**対象の文章**
┌──

厚木市で 相続 の手続支援をしている、税理士・相続手続相談士の小川正人です。

相続 の際に必要な戸籍集めや口座解約、各種名義変更をお手伝いさせていただいております。

 


 

「相続税」と聞くと、「うちは資産家じゃないから関係ない」と思う方も多いかもしれません。確かに国税庁のデータによれば日本国内で相続税が課税されるのはおよそ10件に1件です。

★参考:国税庁「報道発表資料 令和5年分 相続税の申告実績の概要」

 
しかし、裏を返せば10%の確率で相続税がかかるのです。相続税がかかるかどうかは計算してみなければ分かりませんが、相続税計算は、いざやってみると戸惑うポイントが多いのです。

ご自身がどれくらいの相続税を支払う可能性があるのか、あらかじめ知っておくことは、円満な相続と安心に繋がります。

最近では相続税を簡単に試算するサイトも多くありますが、計算の仕組みと流れを把握しておかないと、細かい計算はできません。

└──

**課題**
相続税についての文章で、筆者が相続の際に手伝っていると述べている作業をすべて挙げよ。

**収集資料**

┌──

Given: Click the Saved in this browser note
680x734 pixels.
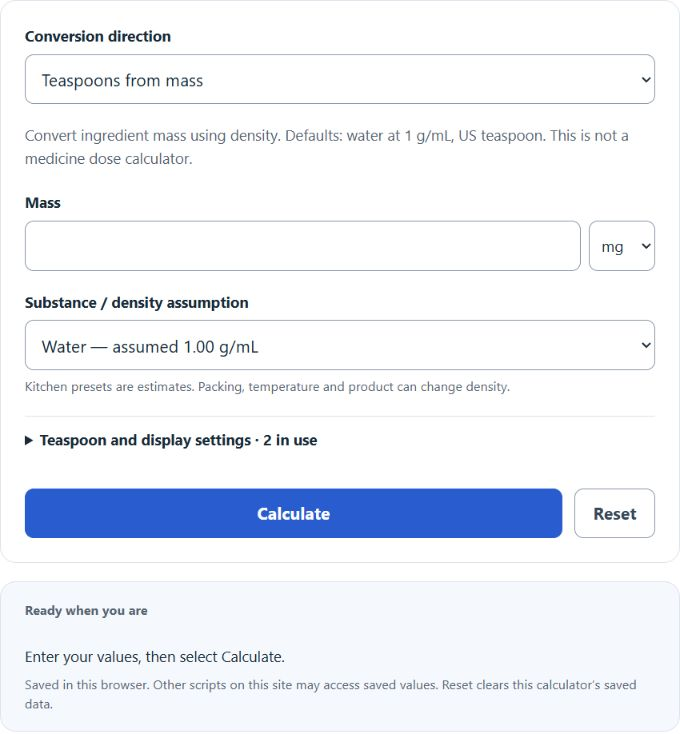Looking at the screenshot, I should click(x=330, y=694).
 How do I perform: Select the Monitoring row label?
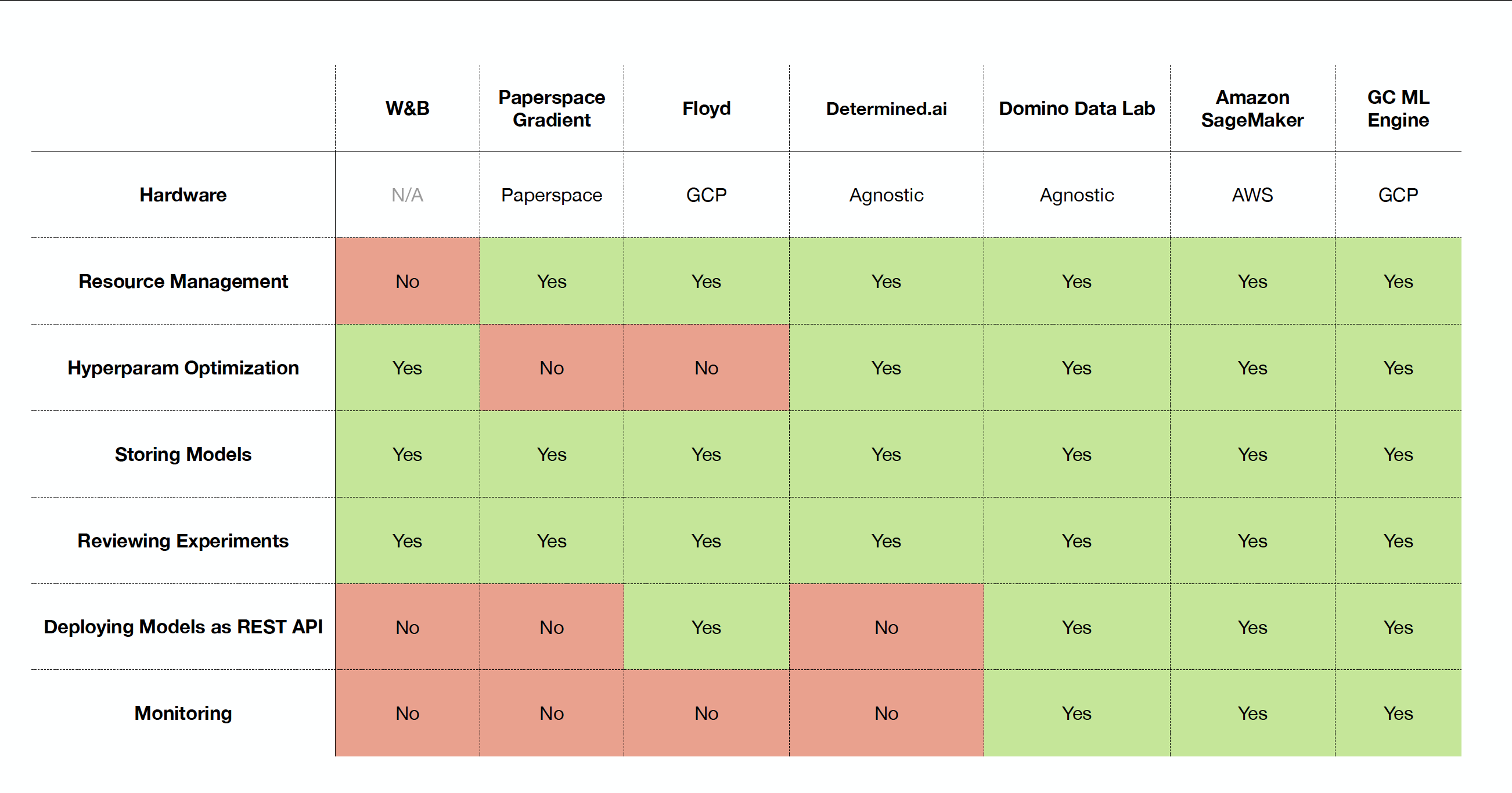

└──

**解答例**
戸籍集め、口座解約、各種名義変更